According to The New York Times coronavirus report, since Sunday, April 19, 2: 48 p.m. Eastern Standard Time, there were 35,676 COVID-19 deaths in the United States. Of those deaths, 18,690 remained in the New York metropolitan area.
( The New york city metropolitan area is normally considered as consisting of the 5 districts of New york city City, the 5 New York State counties surrounding New york city City– Nassau, Suffolk, Westchester, Rockland and Orange– and the populous parts of New Jersey and Connecticut.)
That suggests that majority (52%) of all deaths in America have actually happened in the New York city.
What makes this figure particularly noteworthy is that the entire death toll for 41 of the other 47 states is 7,661 In other words, while New york city has 52%of all COVID-19 deaths in America, 41 states assembled have just 21%of the COVID-19 deaths And all the 47 mentions other than New York, New Jersey and Connecticut have less than half (48%).
Now let us envision that the reverse held true. Think of that Georgia and North Carolina– two contiguous states that, like the New York city location, have a combined total of 21 million people– had 18,690 COVID-19 deaths, while metro New York had 858 deaths (the variety of deaths in North Carolina and Georgia integrated).
Do you believe the New York city location would close its schools, stores, dining establishments and little services? Would New Yorkers accept the decimation of their economic and social lives because North Carolina and Georgia (or, even more ridiculously, Colorado, Montana or the rest of what most New Yorkers regard as “flyover” nation) had 18,960 deaths, while they had a simple 858?
It is, obviously, possible. I believe that anyone with an open mind assumes that New Yorkers would not put up with ruining their financial and social lives and putting tens of millions of individuals out of work because of coronavirus deaths in North Carolina and Georgia, let alone Montana and Idaho (and, for the record, I would have concurred with them).
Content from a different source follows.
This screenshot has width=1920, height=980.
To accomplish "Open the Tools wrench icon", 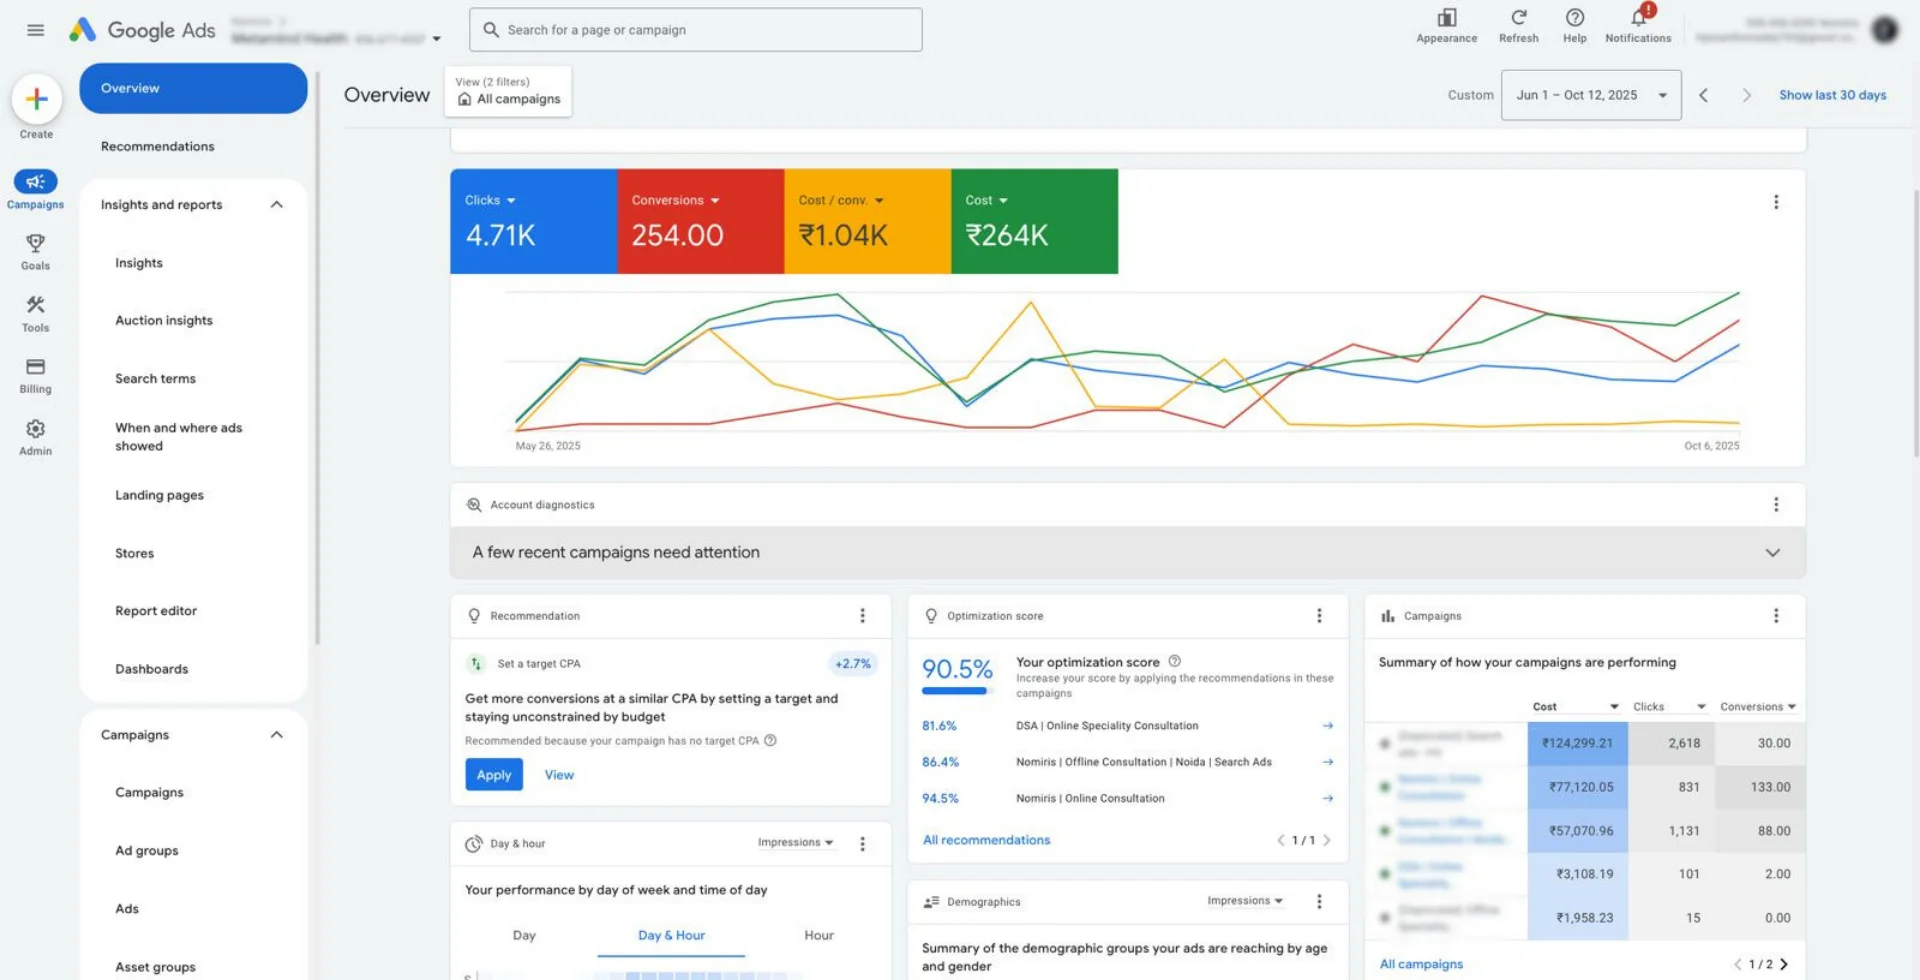I will tap(35, 306).
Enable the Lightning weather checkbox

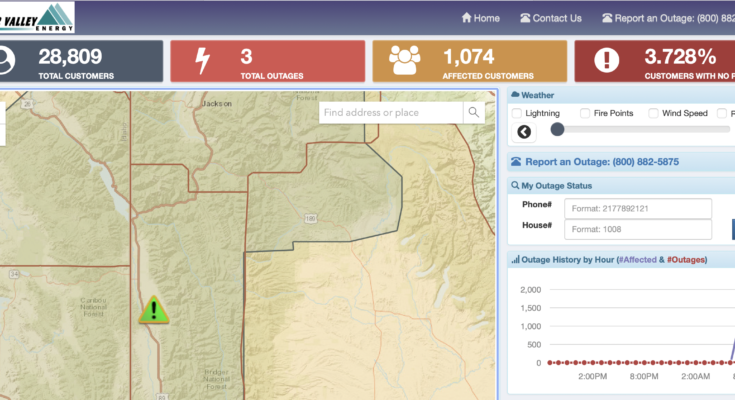(x=517, y=114)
A lot more telling, the media, which manages American public opinion more than any other institution, including the presidency and Congress– however not churches and synagogues, which is why they hate evangelicals, conventional Catholics, faithful Mormons and Orthodox Jews– would not be as focused on shutting down the nation if it were eliminating much more people in some Southern, Midwestern, Mountain or Western states than in New york city City.
The media is New York-based and New York-centered. New York City is America. The remainder of the nation, with the partial exception of Los Angeles (likewise a media center) and Silicon Valley, is an afterthought.
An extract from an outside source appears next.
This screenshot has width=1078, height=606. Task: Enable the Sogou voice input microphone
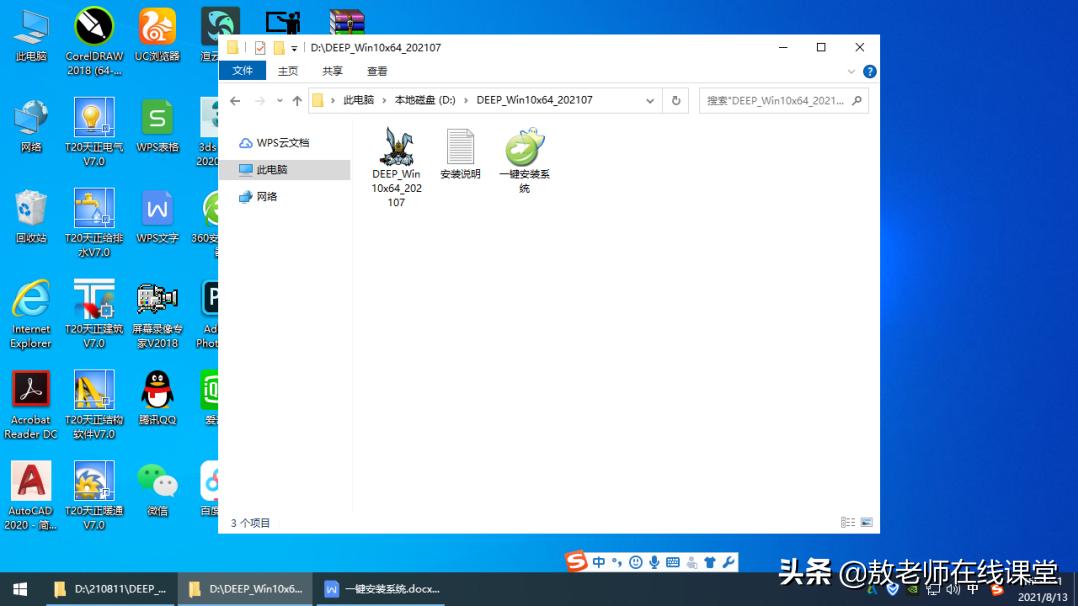click(654, 562)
Having matured and attended college and graduate school in New york city, and having actually lived in 3 of the city’s 5 boroughs, I know how precise the most well-known New Yorker publication cover ever released was. The cover’s illustration portrayed a New Yorker’s map of America: New York City City, the George Washington Bridge and then San Francisco. The rest of the country basically didn’t exist.
One would need to check out individuals who had never ever left their rural village in a developing country to find individuals more insular than New york city liberals, which is what nearly all New Yorkers are.
One of the turning points of my life took place when I was 24 years old and went to give a talk in Nashville, Tennessee. My assumption, having actually lived all my life in New York, was that I would be conference and talking with what basically totaled up to nation bumpkins. Not just were they not New Yorkers; they were Southerners.
It was on that journey that I decided to leave New York. When I moved to California two years later on, my friends, and every other New Yorker I spoke to on check outs back to New York, asked why I left and when I was coming back. To most New Yorkers, to leave New York is to leave the center of the world; it is leaving significance for irrelevance.
In his latest column, New York Times columnist Thomas Friedman unintentionally revealed how Brand-new York-centric his view of America is. Friedman, like practically all his coworkers at The New york city Times, opposes opening any state in America at this time. He composes: “Everyone will be playing Russian live roulette every minute of every day: Do I get on this congested bus to go to work or not? What if I get on the subway and the person beside me is not using gloves and a mask?”
Just a New Yorker would compose those 2 sentences. In the 40 years I have resided in the second-largest city in America, I have actually never ridden on the train or any other intraurban train or bus. In truth, it prevails for New Yorkers to take a look at Los Angeles with ridicule for our “cars and truck culture.” Like the vast bulk of Americans everywhere beyond New York City, in Los Angeles, the majority of us get to work, visit friends and family, and go to social and cultural occasions by cars and truck– currently the life-saving method to travel– not by bus or train, the New Yorker method of navigating.
But Friedman is a New Yorker, and because his fellow New Yorkers stroll past one another on crowded streets and travel in stuffed buses and train vehicles, South Dakotans must be rejected the capability to make a living.